I’m also blessed by my Dad. I’ve always believed one of the main reasons God put me on earth is to show Him Christ’s love. And I pray that one day He will come to a saving faith in Christ. And he is here tonight, by the way, if anyone feels like doing some witnessing…

All that to say, I have great parents and they have been a to encouragement to me.

In my teen years, my love for the Lord grew and in turn my love for the church. I loved being involved with any and all ministry. I did hospitality team, worship team, greeting team, youth group, Bible studies, you name it. I loved serving and growing with fellow believers. 

Then the summer after I graduated high school, I went to Twin Peeks Bible camp and the (Christian College) camping team was there. I remember them talking about the school and having no interest. But, God had other plans. Through the course of the next year, God kept laying the school on my heart. I would go to the website and just stare at it. Eventually, there was a huge desire and excitement to go. 

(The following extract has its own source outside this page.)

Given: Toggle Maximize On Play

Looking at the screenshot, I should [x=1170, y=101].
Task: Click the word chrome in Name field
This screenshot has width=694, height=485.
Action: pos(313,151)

And so I went. I’ll tell you what, my first semester freshmen year was awful. Just awful! I had never shared a room with someone and I had three roommates. One of them was named Hannah Moore and she was crazy! She was loud and had way too many pink things. I didn’t like what God was showing me. I didn’t like that He was pointing out areas in my life that needed to be changed. So, I decided I wasn’t going to come back. But then something happened over Christmas break, God reminded me that I committed three years at Frontier to Him. So once again, I went. It was awesome. I had a new attitude, a willing attitude. And He did great things in me. Hannah Moore is even one of my best friends now. You know what, The biggest lesson I’ve learned from it all, the lesson I will carry with me, is that I am so weak. I will fail people, I will fail myself, I will hurt others and be hurt, I will make mistakes. But God is so good. He is going to use me anyway. The past three years I have done things that have horrified me. I was asked to speak at the ladies retreat and I cried out of fear. Public speaking scares me to death, coming up in front of you scars me to death. I was asked to be an RA, what? I’m supposed to be a leader? I don’t want to. But God is so good. He is so good. And despite all my weakness and fear, He works through me. All I have to do is relax and trust Him. 

 

My time at (Christian College) has been incredible. The staff has trained me to feel equipped for ministry. They have loved me, as well as my classmates, and truly sought to prepare me the best they could. Mrs. Miles has a famous saying “you will be who you are now becoming.” All I can say, is thank you to all the people at Frontier for helping me become who I will be. This school has helped me grow in not only my Bible knowledge, but also my love for the Bible. 

 

 The staff and the students are family. They’ve cried with me, prayed with me, challenged me and lived life with me. They can never be replaced. I couldn’t be more proud of my classmates. When I look at them I see people who are going to make a difference. To the graduates, thank you so much. Thank you for being by my side the past three years. Thank you for loving Jesus so much. God is so good and He is going to use you despite your faults. I love you and will miss you terribly. 

A wise woman once told me, it is important that you disregard what the world teaches success to be, and remember, truly, what is important in your lives. The best use of our lives is to spend it on something that outlasts it. 

I’m not graduating from Harvard with some important decree. But I have something far more valuable. 

I’m walking away from (Christian College) with friends that I’ll have for a lifetime, with lessons and principles that have shaped who I am and what my ministry will look like, but most of all I’m leaving as an entirely different person, a person more grounded in truth and in my identity in Christ. 

 

Now: And now that I’m graduating, the next big thing is a missions trip to Europe this summer. And how much you wanna bet that God is going to call me to do more things that scare me?!! Then, I’m heading home for a while to work and intern at my church. I desire to serve God with my life and allow Him to guide my path. I hope to take the lessons (Christian College) has taught me and put them to good use.